Requirement
Only the lines below between the ones containing "Retur (297, 2369)" and "Bli företagskund (498, 2354)", inclusive, are to be reproduced, each exactly as it stands.

Records for the task
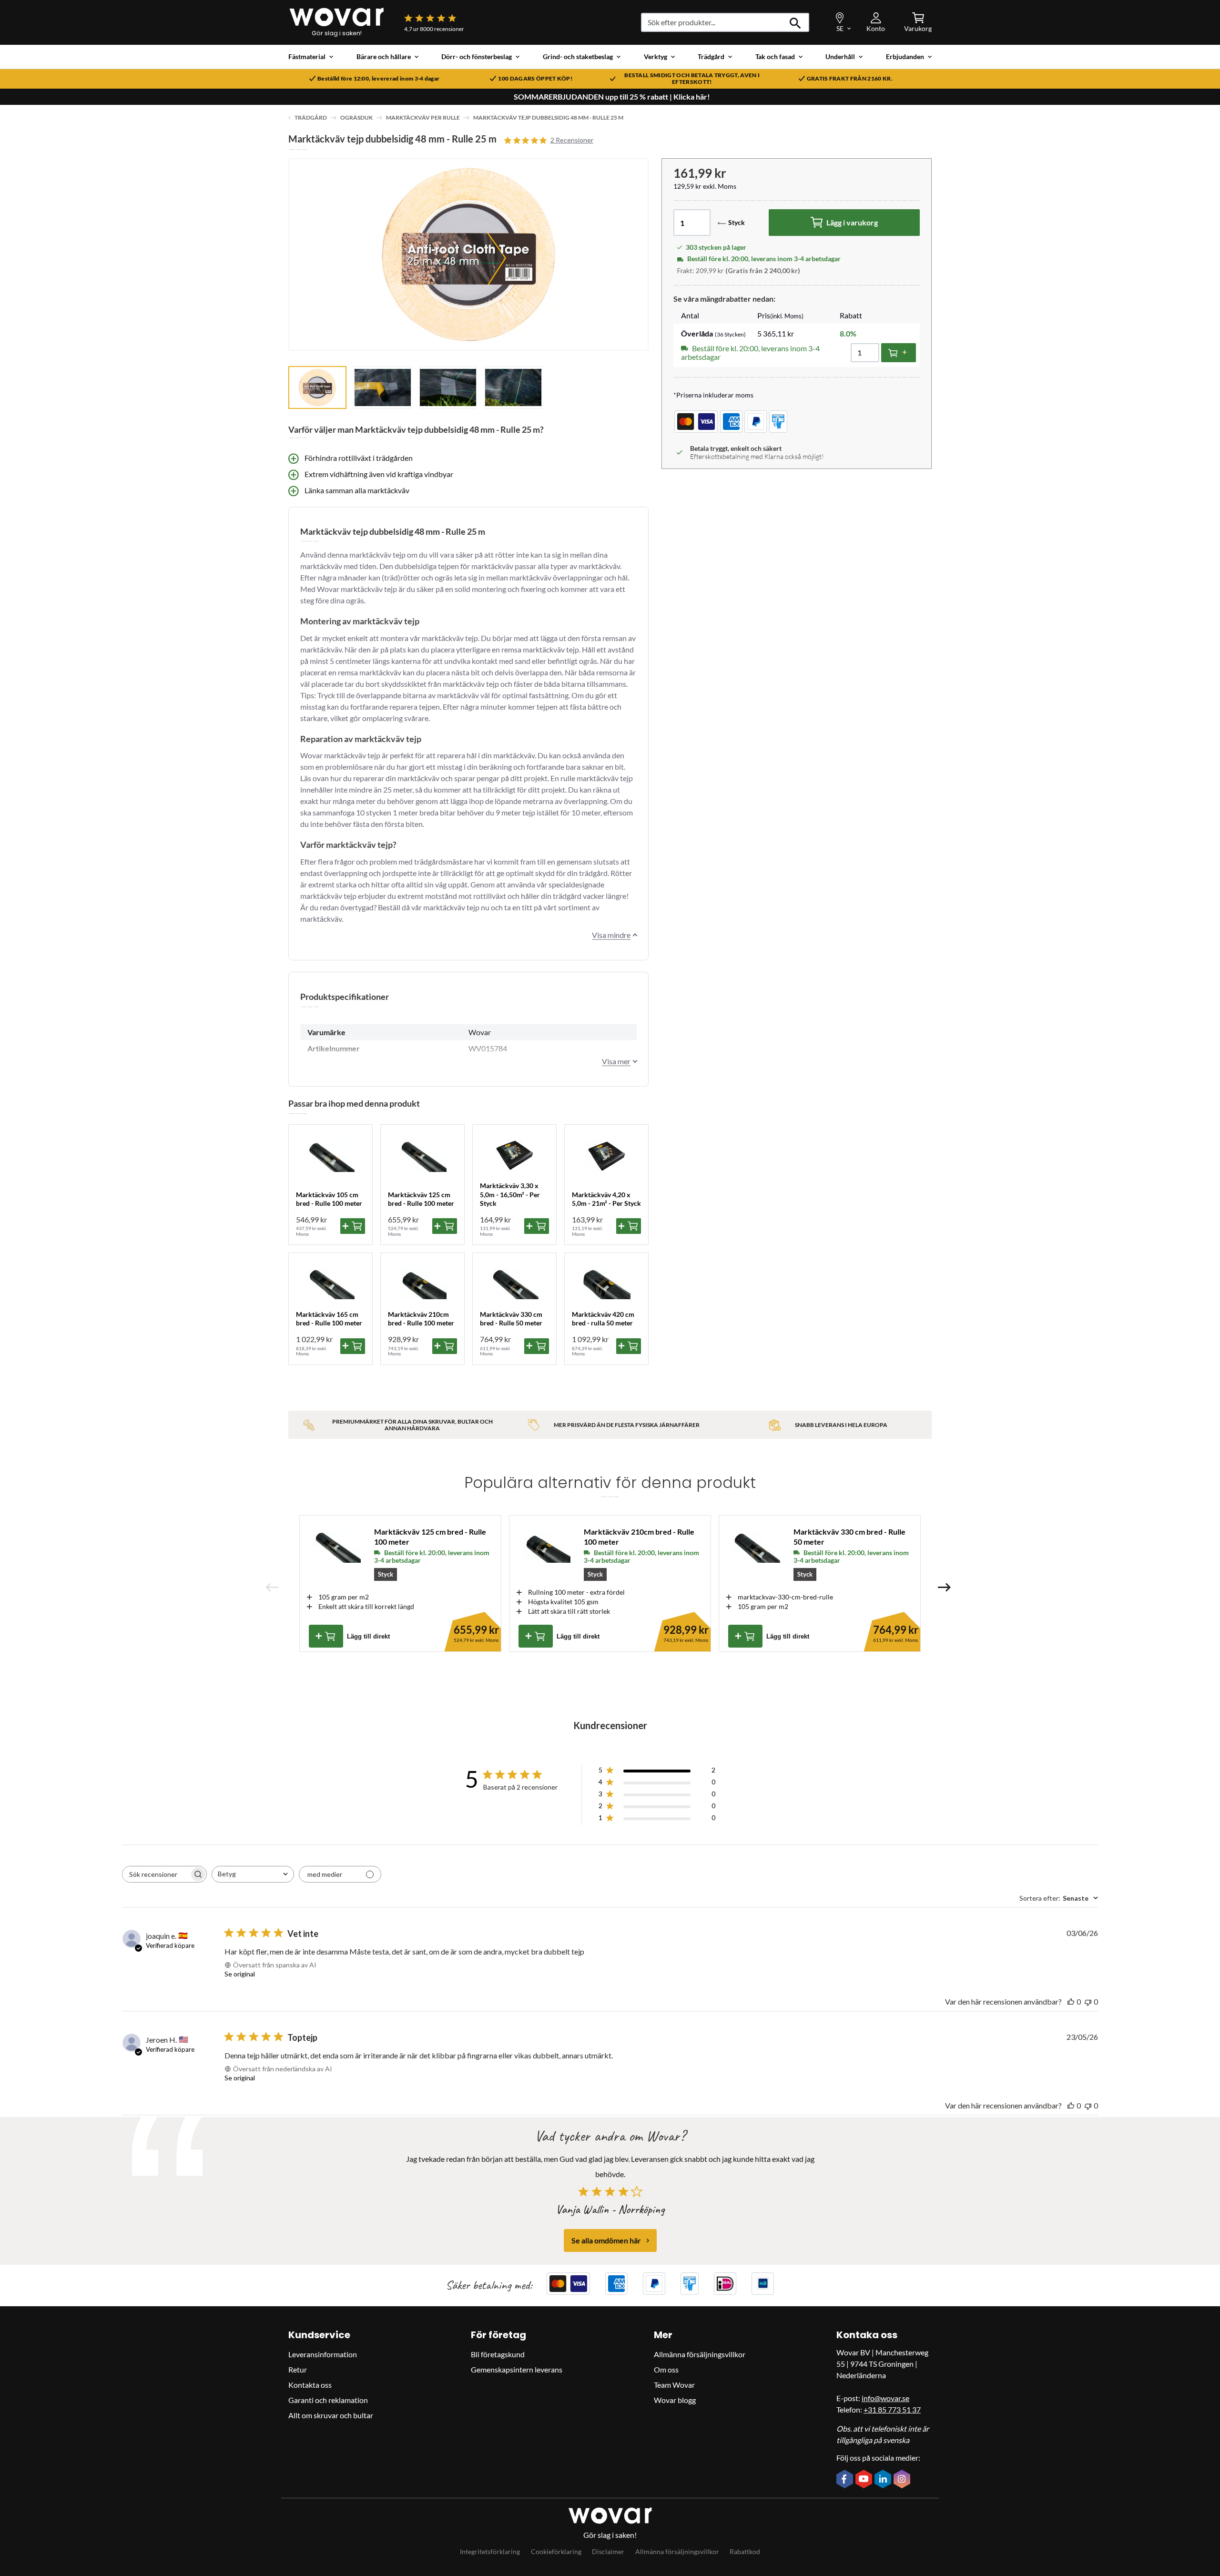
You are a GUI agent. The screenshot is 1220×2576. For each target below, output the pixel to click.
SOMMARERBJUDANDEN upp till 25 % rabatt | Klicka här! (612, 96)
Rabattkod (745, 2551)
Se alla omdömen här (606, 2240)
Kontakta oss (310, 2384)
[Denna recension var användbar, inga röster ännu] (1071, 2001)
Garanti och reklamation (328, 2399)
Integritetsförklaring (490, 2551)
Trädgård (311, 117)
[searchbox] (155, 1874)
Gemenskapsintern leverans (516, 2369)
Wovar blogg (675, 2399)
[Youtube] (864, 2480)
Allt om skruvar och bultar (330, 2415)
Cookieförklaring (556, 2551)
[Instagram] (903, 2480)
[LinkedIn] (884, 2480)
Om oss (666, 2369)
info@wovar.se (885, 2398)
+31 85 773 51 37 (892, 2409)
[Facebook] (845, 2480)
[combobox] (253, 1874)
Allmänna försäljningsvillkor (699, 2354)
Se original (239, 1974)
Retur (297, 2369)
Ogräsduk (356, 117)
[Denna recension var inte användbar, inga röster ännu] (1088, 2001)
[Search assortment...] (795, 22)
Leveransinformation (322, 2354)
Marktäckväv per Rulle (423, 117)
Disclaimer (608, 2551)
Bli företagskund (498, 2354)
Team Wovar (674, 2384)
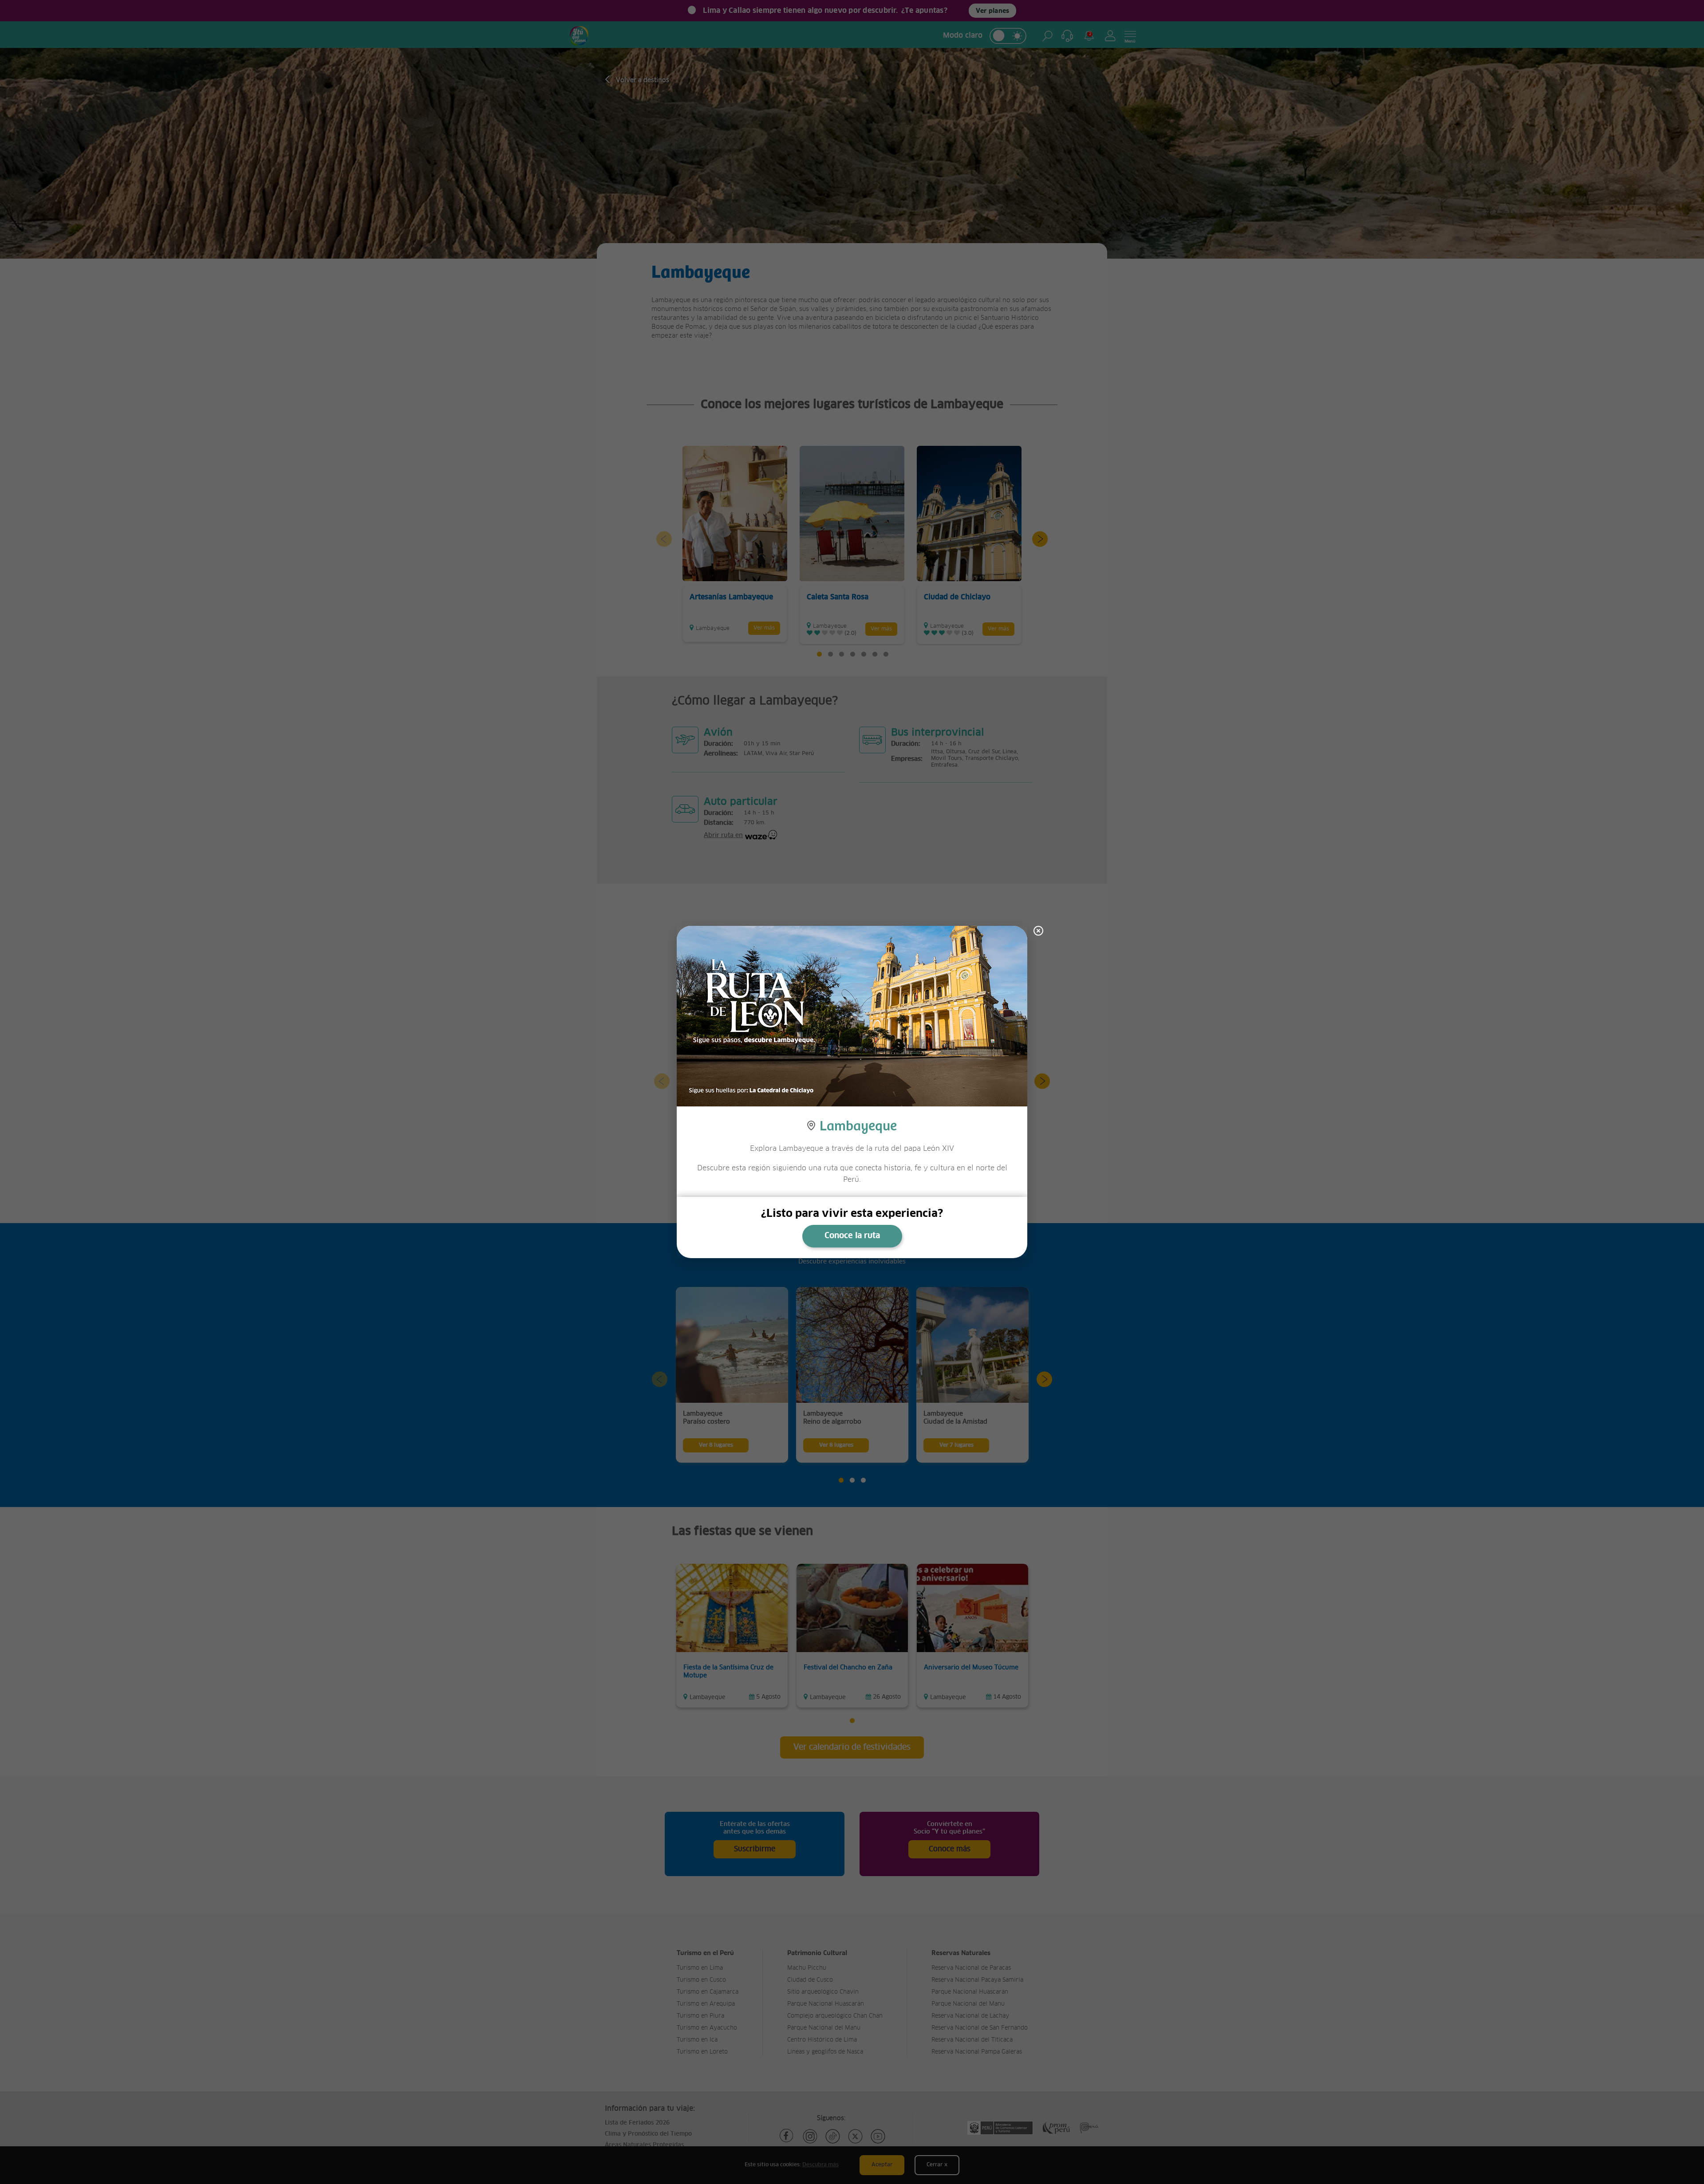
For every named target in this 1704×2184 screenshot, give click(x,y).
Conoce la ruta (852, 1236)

Your response
Retur (297, 2369)
Ogräsduk (356, 117)
[Denna recension var inte användbar, inga röster ännu] (1088, 2001)
[Search assortment...] (795, 22)
Leveransinformation (322, 2354)
Marktäckväv per Rulle (423, 117)
Disclaimer (608, 2551)
Bli företagskund (498, 2354)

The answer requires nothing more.